GBP/JPY Rises Modestly To Around 205.50 Ahead Of UK CPI Inflation Rate Announcement

During the Asian session on Wednesday, GBP/JPY rose to around 205.50. Selling pressure in the Japanese yen (JPY) has provided some support for this cross. Traders will keep a close eye on UK June consumer price index (CPI) due on Wednesday. The data could provide some insight into the direction of UK interest rates.

Encouraging UK growth data last week helped delay the Bank of England’s (BOE) first interest rate cut. Meanwhile, Swati Dhingra, an external member of the Bank of England’s monetary policy committee, said on Monday that the central bank should cut interest rates at its next meeting on August 1 to ease pressure on households and businesses. Dhingra, the most dovish member of the Monetary Policy Committee, believes inflation is unlikely to rise sharply again.
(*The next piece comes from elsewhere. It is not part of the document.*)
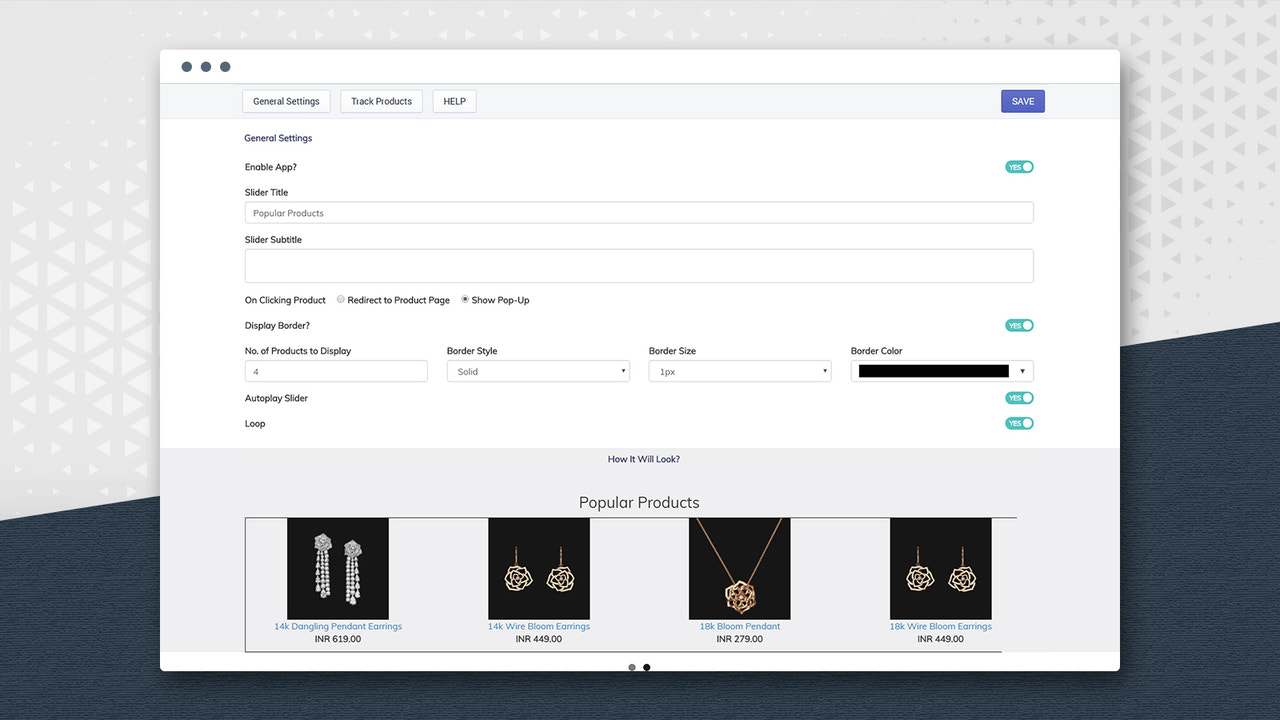Open the General Settings tab
Screen dimensions: 1280x720
286,101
Later in the day, UK CPI data will take center stage. The UK’s monthly CPI inflation rate in June is expected to fall to 0.1% from 0.3% in May, and the annual CPI inflation rate is expected to stabilize at 2.0%. If the inflation data unexpectedly rises, it may not be conducive to a rate cut in August, which will boost the cross’s rise.

On the other hand, further FX intervention from the Japanese authorities could support the yen and limit the pair’s upside. Data released on Tuesday showed that the Bank of Japan intervened in the foreign exchange market for two consecutive trading days last Thursday and Friday.

Additionally, recent data points to a pickup in economic activity in Japan. Japan’s Tankan manufacturing sentiment index rose to 11.0 in July from 6.0 in June. This is the first increase in four months.